The monkey and banana problem is a famous toy problem in artificial intelligence, particularly in logic programming and planning.

Formulation of the problem
A monkey is in a room. Suspended from the ceiling is a bunch of bananas, beyond the monkey's reach. However, in the room there are also a chair and a stick. The ceiling is just the right height so that a monkey standing on a chair could knock the bananas down with the stick. The monkey knows how to move around, carry other things around, reach for the bananas, and wave a stick in the air. What is the best sequence of actions for the monkey?

Purpose of the problem
The problem seeks to answer the question of whether monkeys are intelligent. Both humans and monkeys have the ability to use mental maps to remember things like where to go to find shelter, or how to avoid danger. They can also remember where to go to gather food and water, as well as how to communicate with each other. Monkeys have the ability not only to remember how to hunt and gather but to learn new things, as is the case with the monkey and the bananas: despite the fact that the monkey may never have been in an identical situation, with the same artifacts at hand, a monkey is capable of concluding that it needs to make a ladder, position it below the bananas, and climb up to reach for them.

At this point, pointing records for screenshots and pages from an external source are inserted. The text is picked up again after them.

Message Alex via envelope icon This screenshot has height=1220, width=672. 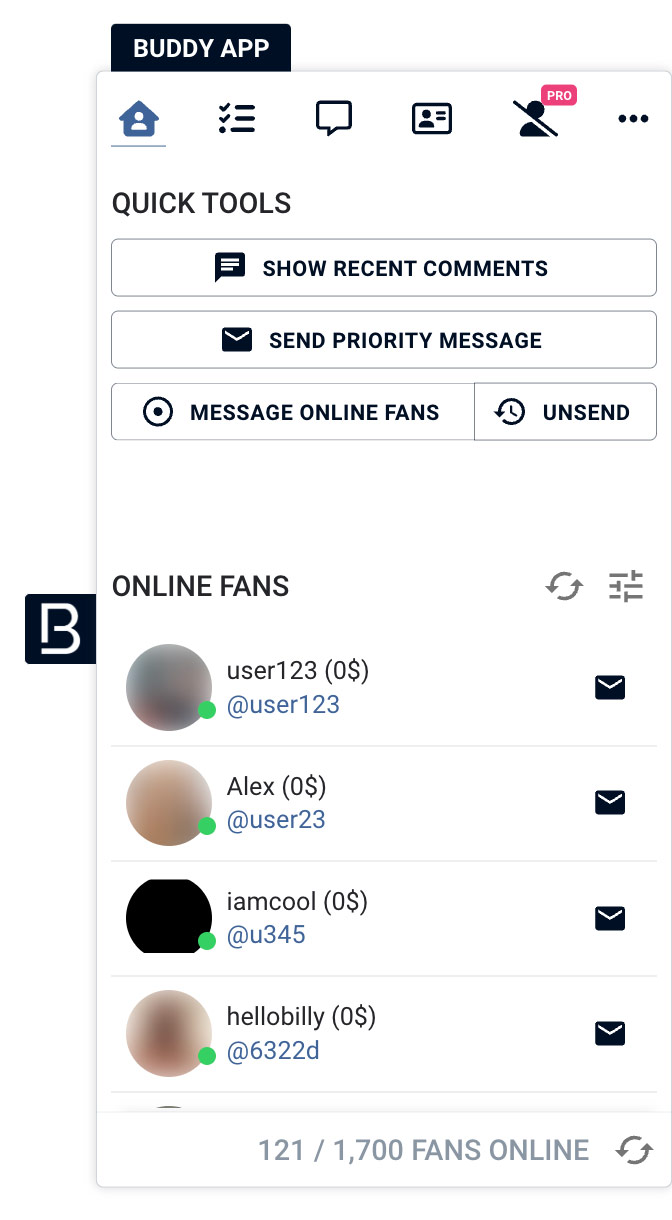(x=610, y=802)
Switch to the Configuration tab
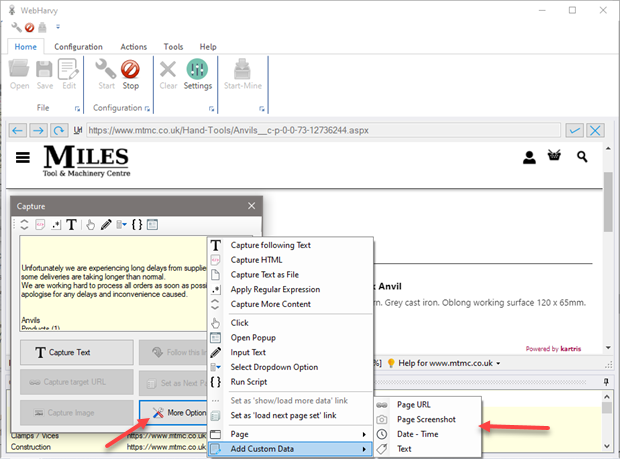620x460 pixels. 78,47
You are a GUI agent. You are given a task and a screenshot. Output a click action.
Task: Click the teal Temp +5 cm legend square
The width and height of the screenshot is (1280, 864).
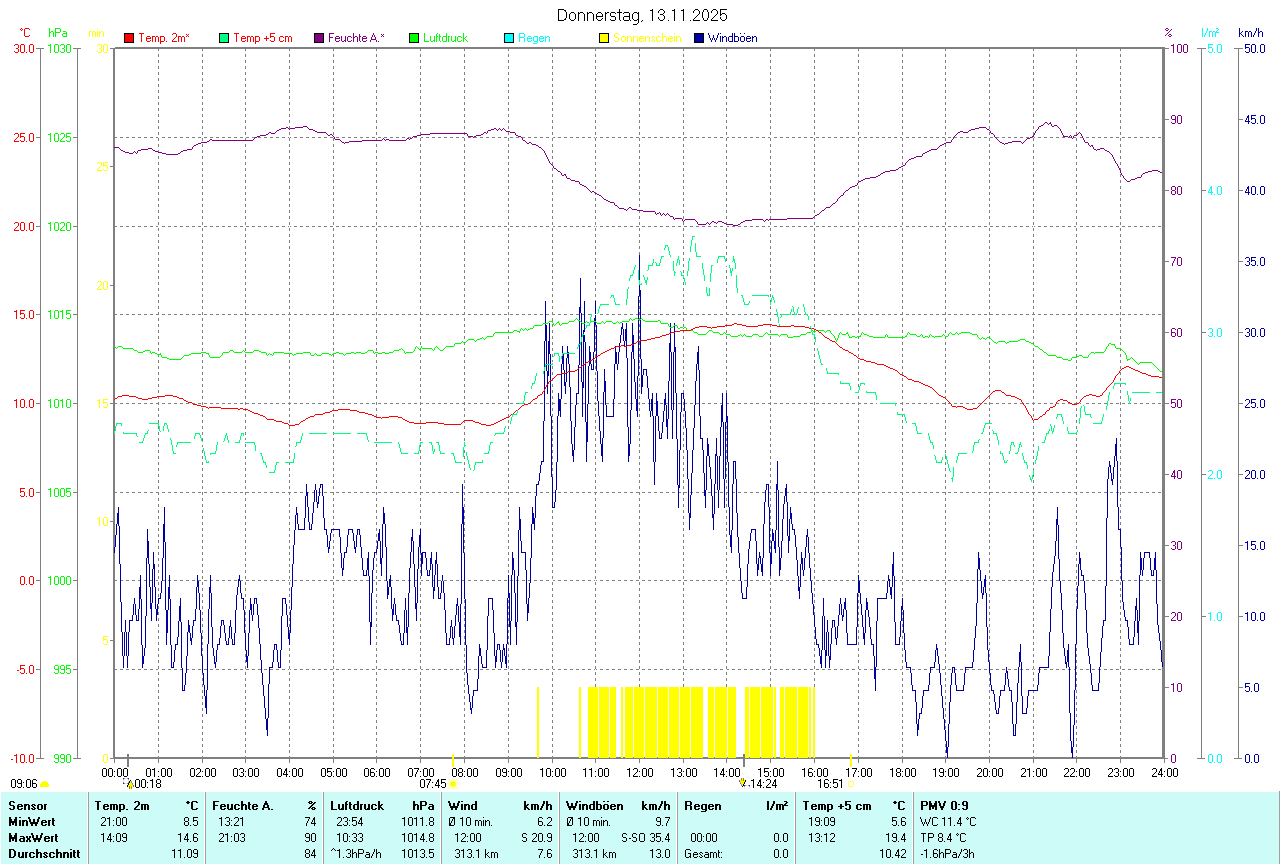pos(224,38)
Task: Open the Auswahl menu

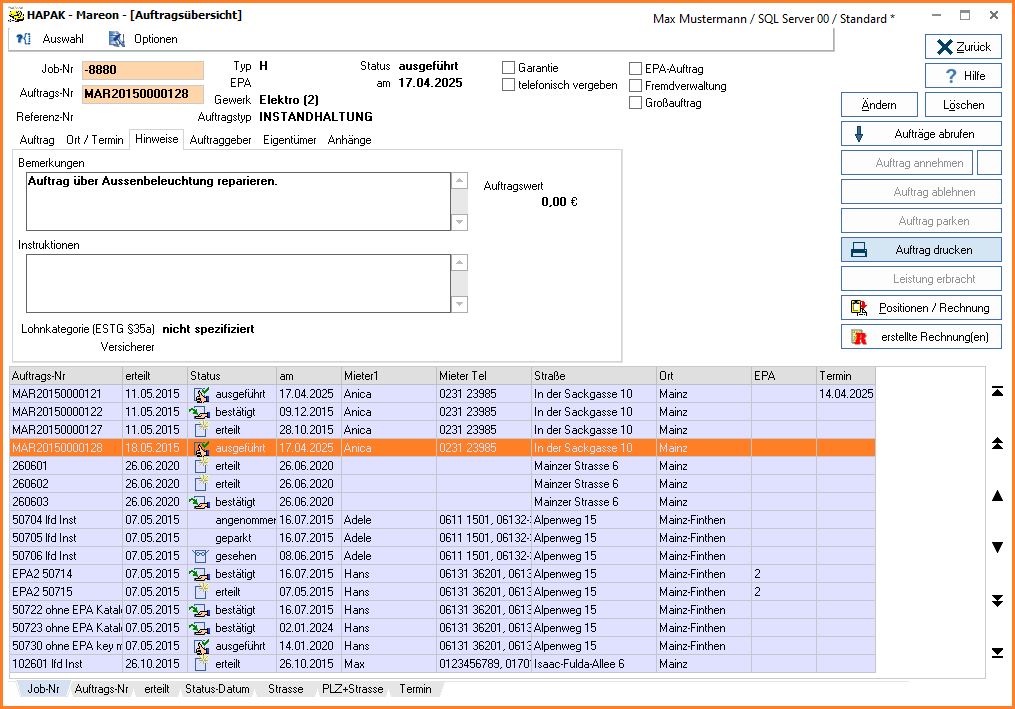Action: click(x=51, y=39)
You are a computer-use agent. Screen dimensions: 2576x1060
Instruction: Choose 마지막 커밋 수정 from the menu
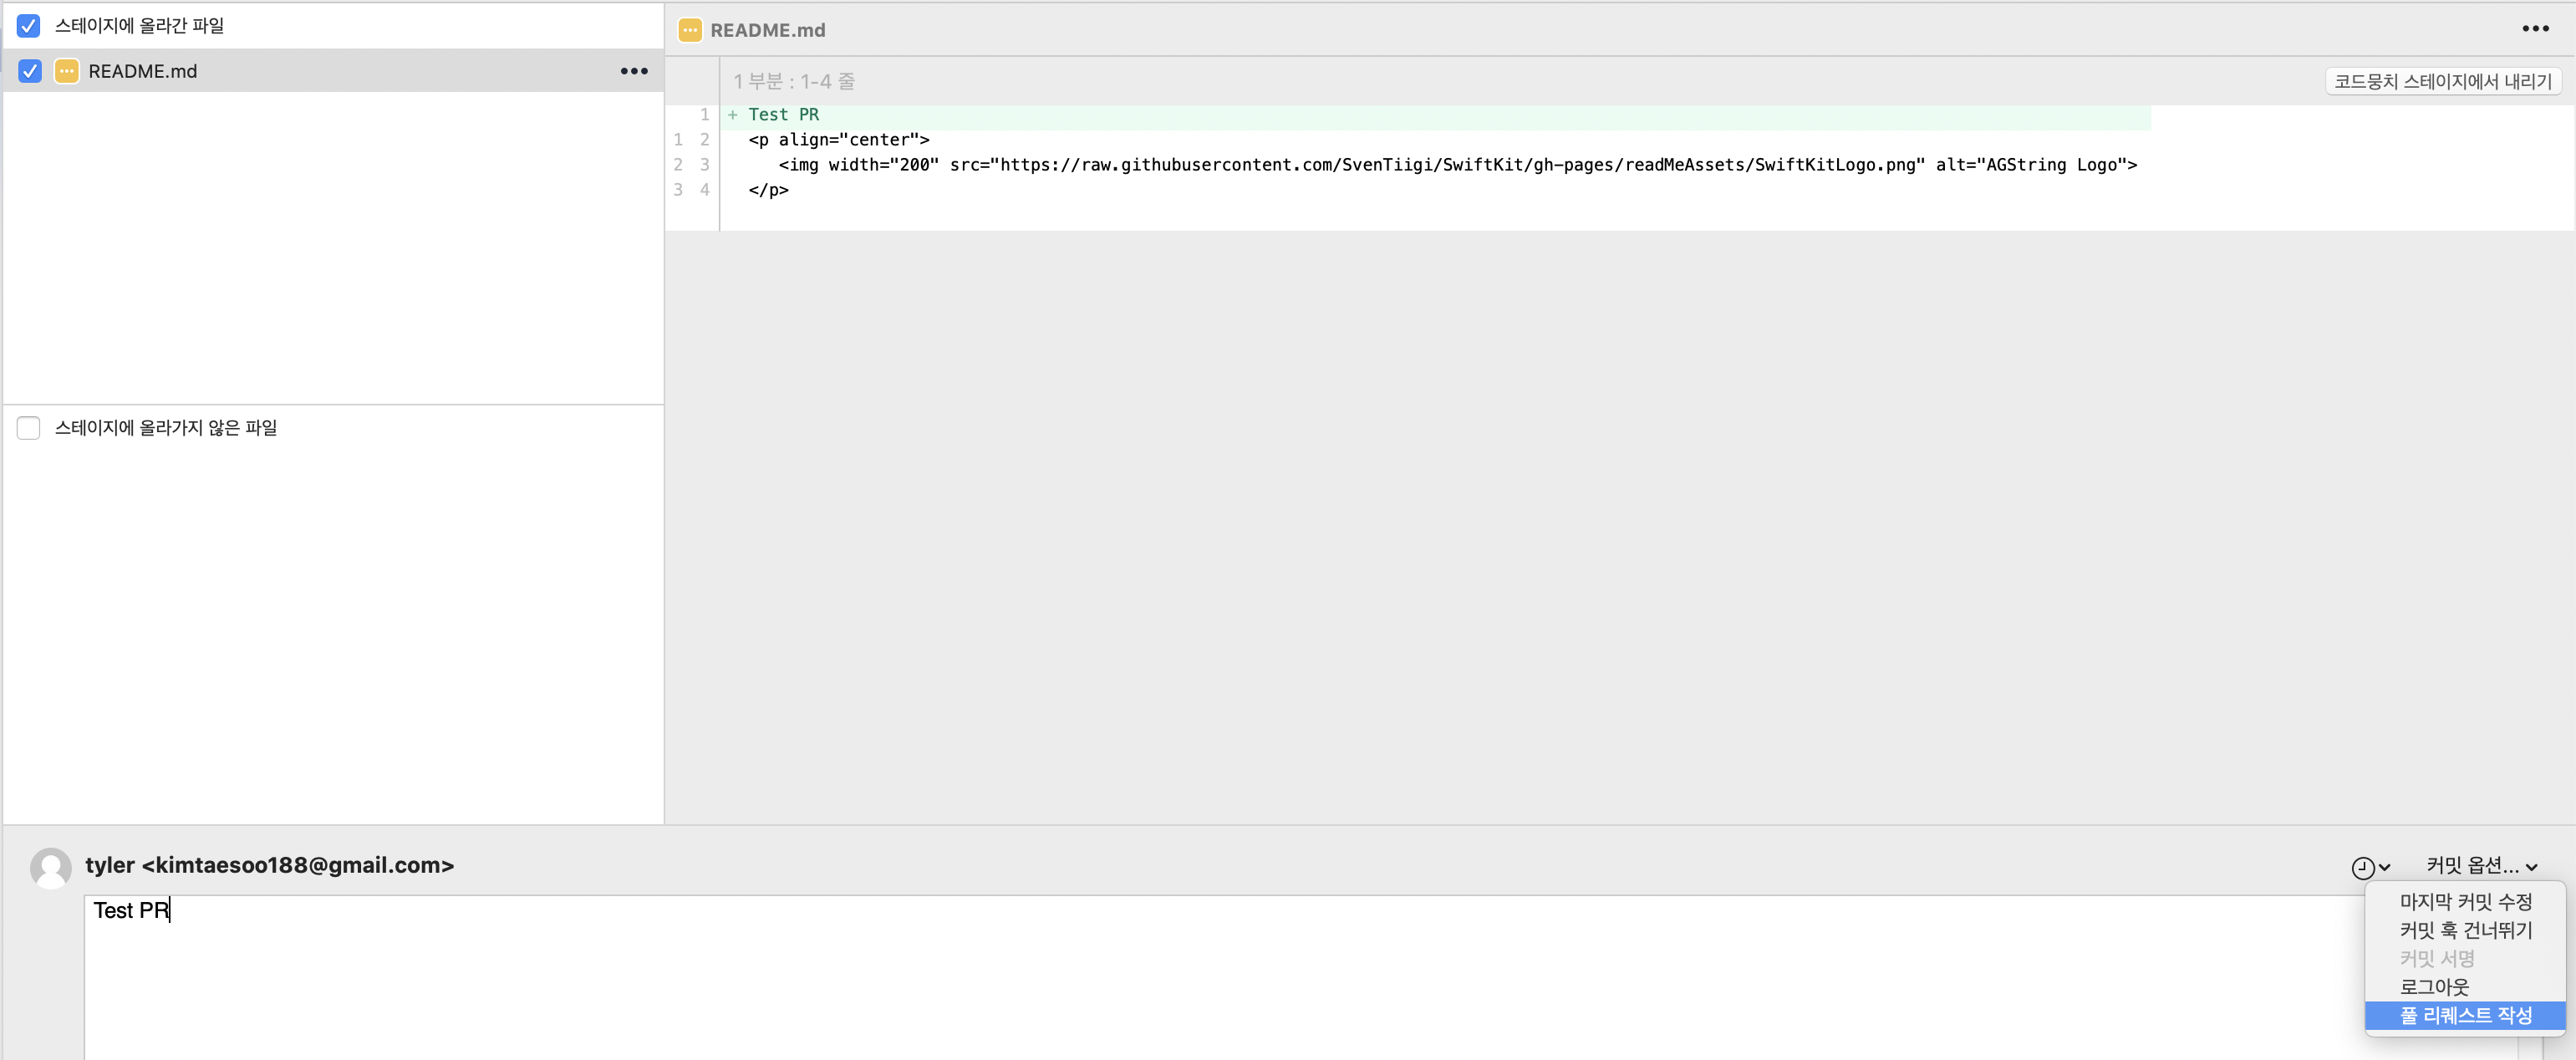pos(2465,902)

The degree to which such abilities should be ascribed to instinct or learning is a matter of debate.

In 1984, a pigeon was observed as having the capacity to solve a problem.

Software solutions
The problem is used as a toy problem for computer science. It can be solved with an expert system such as CLIPS. The example set of rules that CLIPS provides is somewhat fragile in that naive changes to the rulebase that might seem to a human of average intelligence to make common sense can cause the engine to fail to get the monkey to reach the banana.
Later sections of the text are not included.